Thanks to the enterprising French label Frémeaux & Associés, which has specialized in reissuing recordings from that period (as it has with musette, tango, gypsy, and Brazillian music), most of the groups then popular can now be heard on two double-CD sets, Biguine, Valse et Mazurkas Créoles, which present many of the same musicians in Volume 1 (1929-1940) and Volume 2 (1930-1943). These include the clarinetists Alexandre Stellio and Eugène Delouche and the violonists Ernest Léardée and Roger Fanfant, all of them band-leaders. Part of what distinguished this music from other Carribean dance forms is the centrality of the melody as focused in the clarinet and also the use of the guitar, at least when played here by Pollo Malahel, a sound reminiscent of French Swing bands and the gypsy-guitar style typified by Django Reinhardt.

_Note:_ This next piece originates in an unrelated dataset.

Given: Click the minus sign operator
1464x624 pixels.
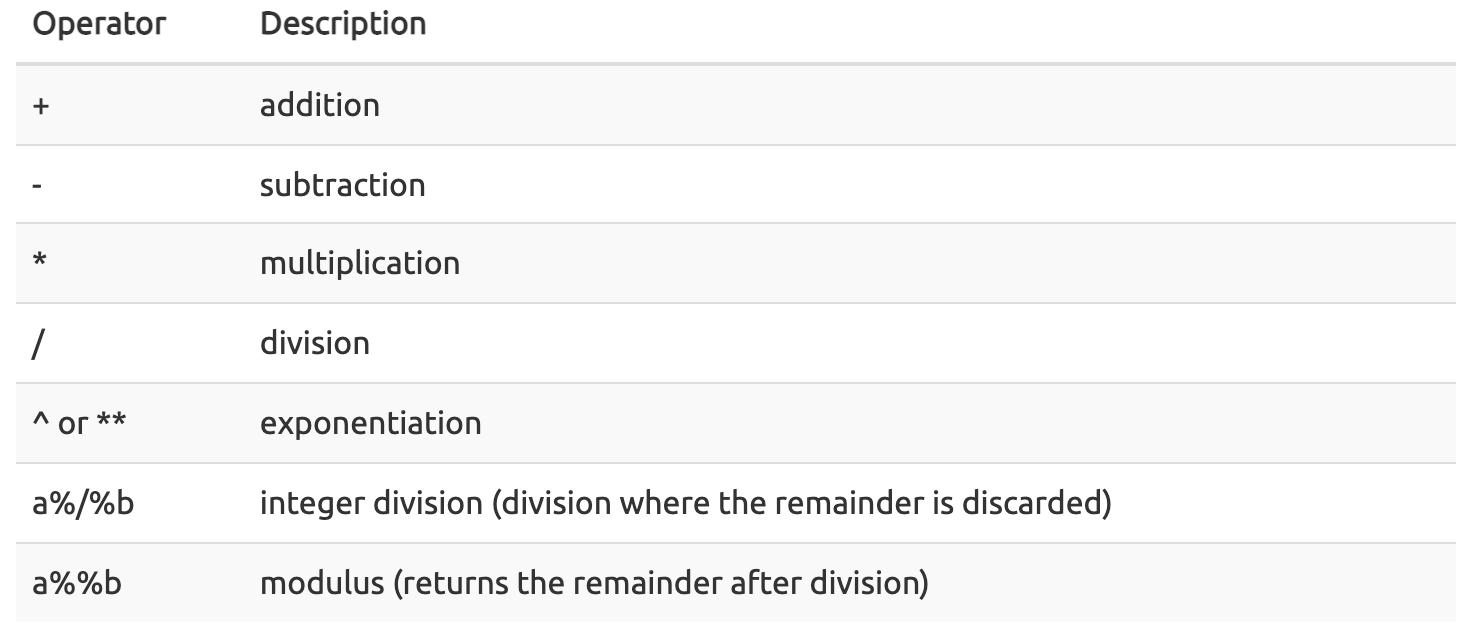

Stellio (1885-1939) was already the most prominent musician in his native Martinique, known for his authoritative and passionate style, before he and his band left for France in 1929. The double CD Stellio (Frémeaux) covers just his initial two years in Paris, where he was the ford to recored biguine – mostly his own compositions, rooted in the rich musical heritage of the city of Saint-Pierre (destroyed by a volcano in 1902). These sessions show the quick evolution of Stellio’s group sound, first with trombone, violin, abd cello ; later with piano, banjo, drums, and the sassy voice of Léona Gabriel. By 1931, during the five months in which he was a popular attraction at the ornate Pavillon de la Guadeloupe in the long awaited Exposition Coloniale Internationale, his band had expanded to include trombone and cello again, and the traditional chacha, a kind of shaker. I twas nearly the same band, in the last sessions here, with which he opened his own Paris club later that year.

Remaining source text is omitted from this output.